Civil Rights Act of 1964 at 50 remains a work in progress


“We couldn’t go to school with white kids. … We could not go to certain parts of town. ... There were times when we’d be walking home at night, and a car’s headlights would flash on and off. That was the Ku Klux Klan. It meant you’ve got to run.”

— Connie Hathorn

Those demeaning, disgusting and dehumanizing experiences recalled by today’s superintendent of Youngstown City Schools about his childhood in seethingly segregated Louisville, Miss., paint a picture of a shameful era in America.

Multiply those injustices to Hathorn millions and millions of times over throughout the U.S., and one can begin to get a sense of the powerful transformation this nation embarked upon 50 years ago this Wednesday with the stroke of a pen by President Lyndon Baines Johnson.

The signing of the Civil Rights Act of 1964, officially known as Public Law 88-352, ended centuries of government-sanctioned discrimination, segregation and downright cruelty to minority groups in America, most notably African-Americans. The law outlawed discrimination based on race, color, religion, sex or national original and ended unequal application of voter registration requirements and racial segregation in schools, the workplace and all businesses that served the general public, collectively known as public accommodations.

Its impact was immediate and immense. Black Americans, such as Connie Hathorn, would no longer have to bypass a public drinking fountain for a dirty water hose from the back of the county courthouse to quench his thirst. It meant women such as June Ewing, a retired nutrition program worker in Canfield, would no longer have to ride in the back of a public bus in Charlottesville, Va. And it meant that African-American theater-goers in downtown Youngstown’s stately Strand, Warner, Palace and Paramount theaters would no longer have to settle for second-class seating in the cinemas’ dank upper balconies.

On a broader scale, the granddaddy of modern civil-rights public policy ushered in decades of political, social and economic advancements for African-Americans and many other ethnic, religious and sexual minority groups. But those strides did not come without strident and often violent fights. They came only after decades of “No Coloreds Need Apply” signs posted prominently at businesses across America, only after countless attacks by vicious police dogs and gushing water hoses on peaceful protesters and only after untold numbers of lynchings, shootings and bombings by KKK members and their racist ilk.

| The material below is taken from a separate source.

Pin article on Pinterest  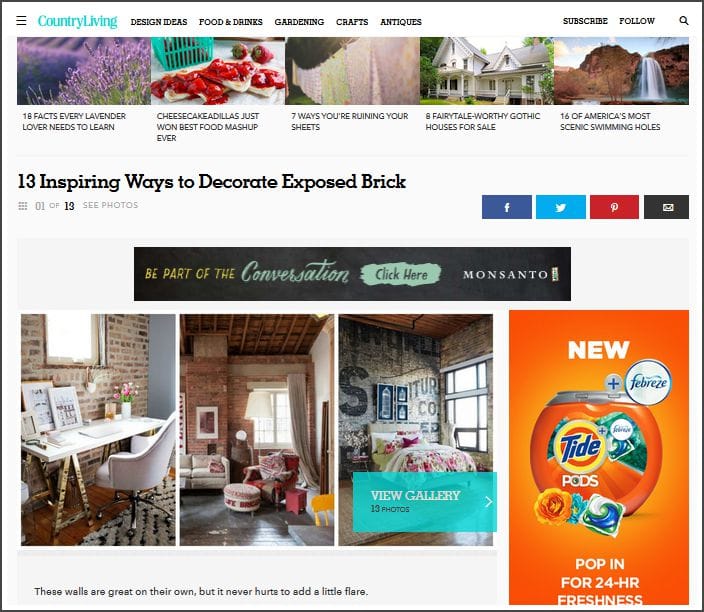coord(614,207)
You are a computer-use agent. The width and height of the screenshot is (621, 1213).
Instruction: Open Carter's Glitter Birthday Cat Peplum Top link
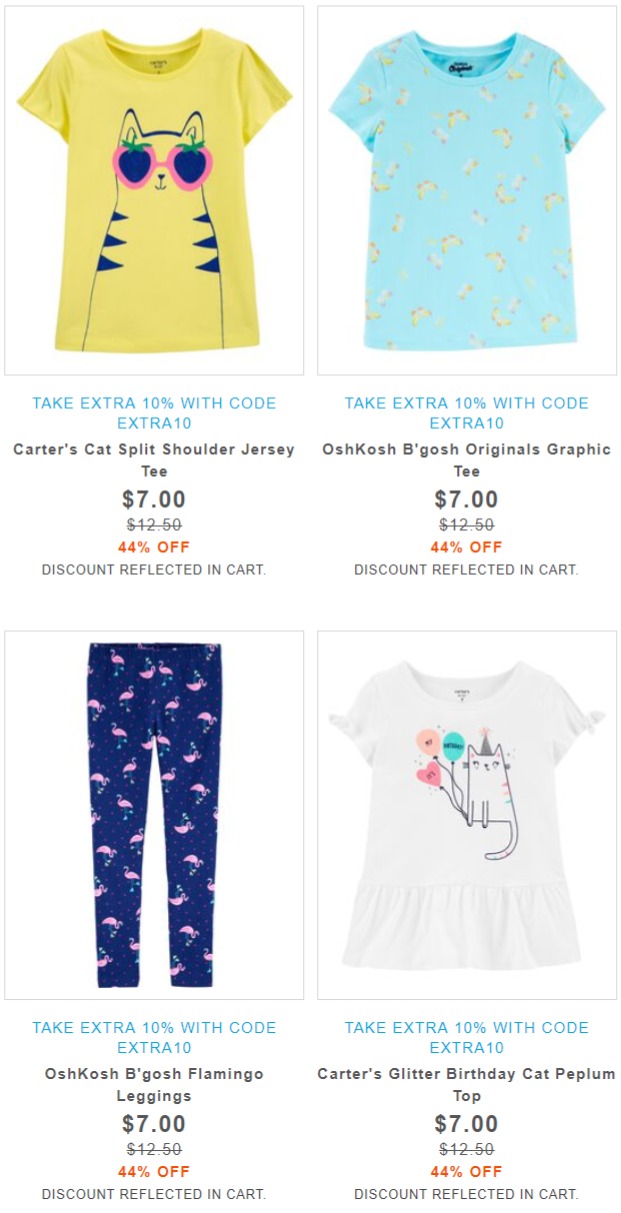pos(467,1085)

The act strengthened this nation and made more inclusive the promise of “life, liberty and justice for all,” as outlined in the Declaration of Independence, the signing of which we coincidentally also celebrate this week.

RACISM STILL PERVADES US

As we mark those two milestones in human rights for Americans, we must also recognize that the Declaration in July 1776 and the Civil Rights Act in July 1964 do not serve as endpoints in this nation’s ongoing journey to reach equal rights and opportunities for all. They are but mileposts along the way. To be sure, the two venerated documents have not completely cleansed this nation of all of the injustice, discrimination and segregation that stunts this nation’s greatness.

Consider the continually widening income gap between black and white Americans. Consider jobless rates for African-Americans that routinely run twice as high as those for whites. Closer to home, consider the Mahoning Valley’s ranking as the 17th most racially segregated metro area in the U.S., according to a 2013 study by the Business Insider website in conjunction with Brown and Florida State universities.

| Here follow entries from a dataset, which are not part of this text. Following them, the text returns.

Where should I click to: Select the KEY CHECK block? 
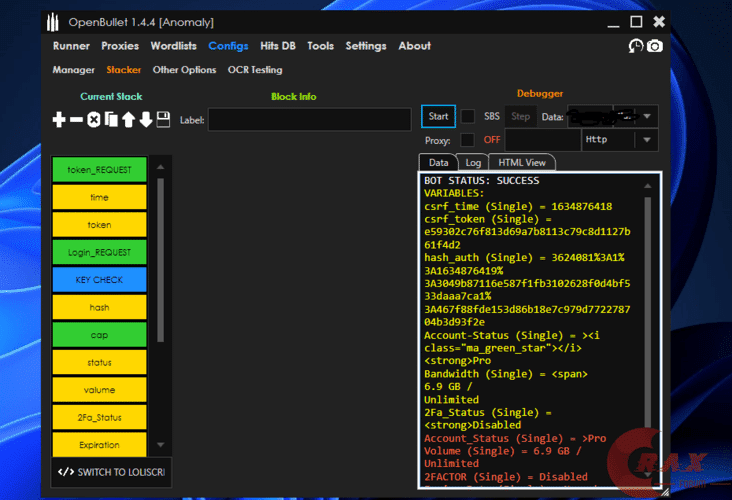99,280

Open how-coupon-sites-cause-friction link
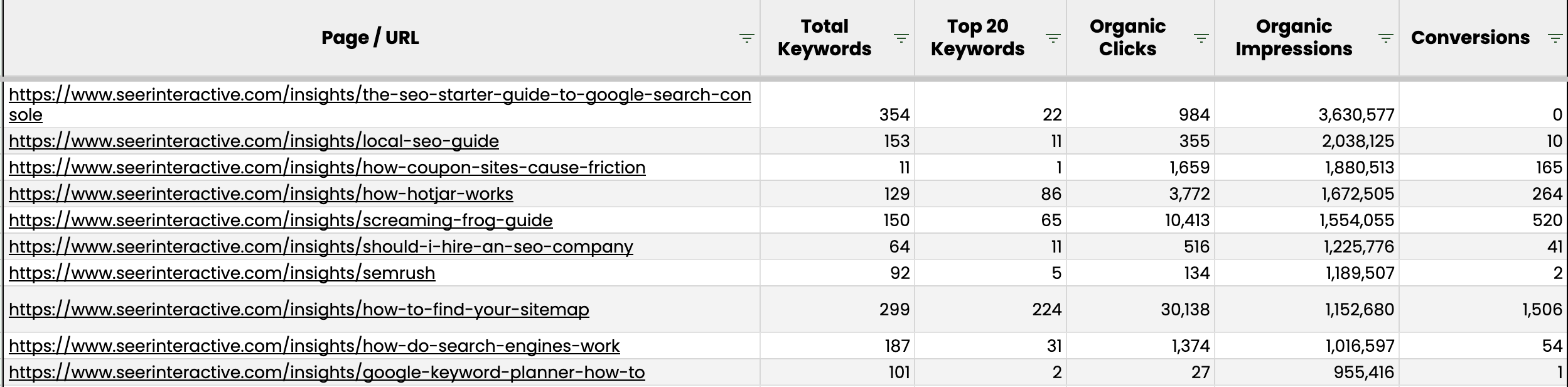326,167
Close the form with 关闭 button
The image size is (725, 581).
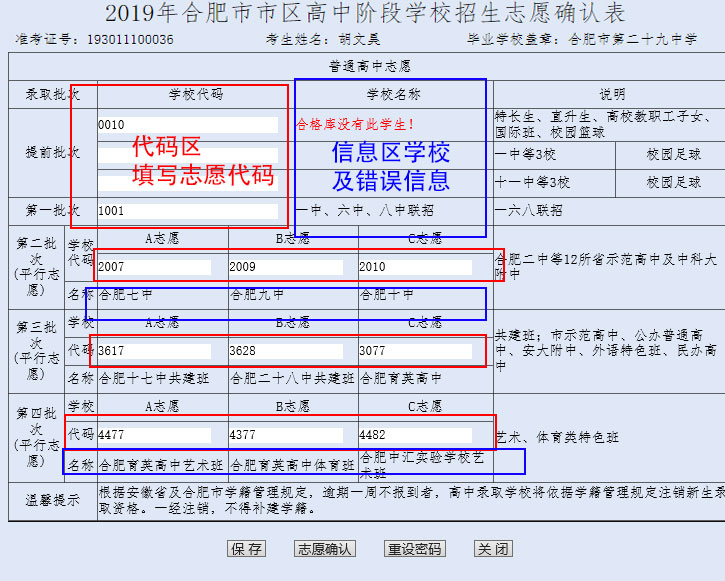tap(492, 549)
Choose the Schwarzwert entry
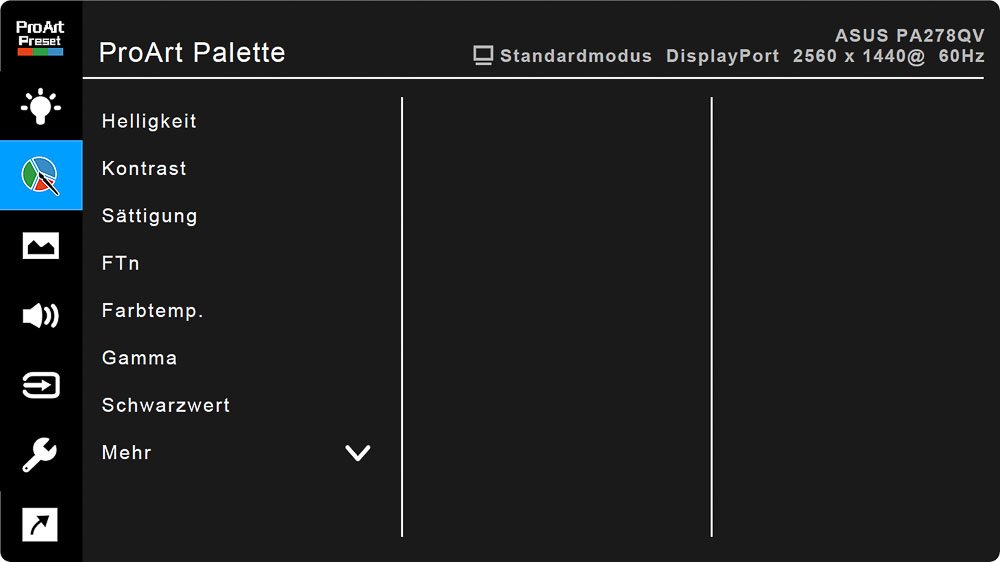Image resolution: width=1000 pixels, height=562 pixels. click(x=166, y=406)
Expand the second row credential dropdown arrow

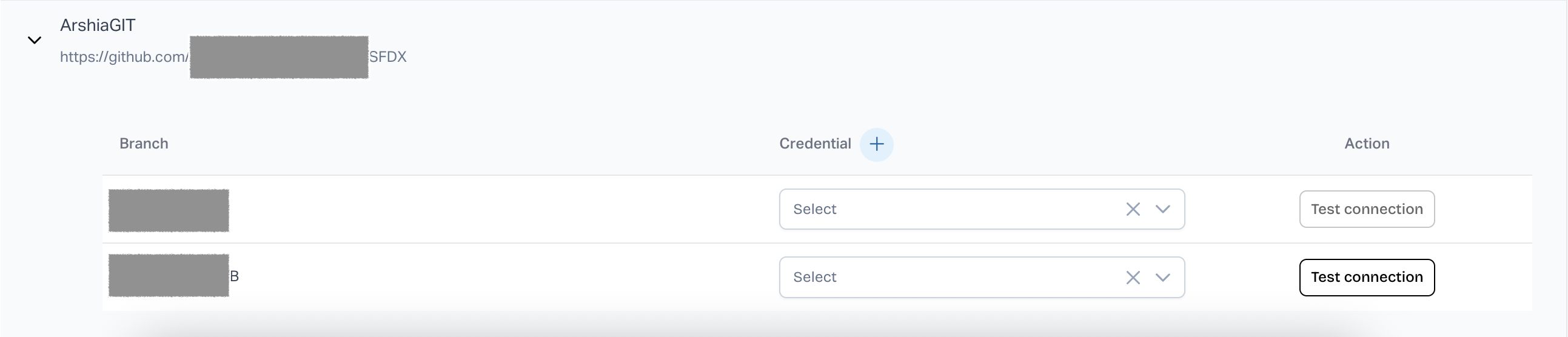click(1162, 278)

Clearly, racial polarization remains alive and well in this nation, and some of the noble goals of the landmark 50-year-old Public Law 88-352 remain unfulfilled. Nonetheless, the monumental progress achieved over the past 50 years illustrates that none of the remaining challenges should be insurmountable as long as Americans of all backgrounds work to embrace the letter and, more importantly, the spirit of the nation-altering Civil Rights Act of 1964.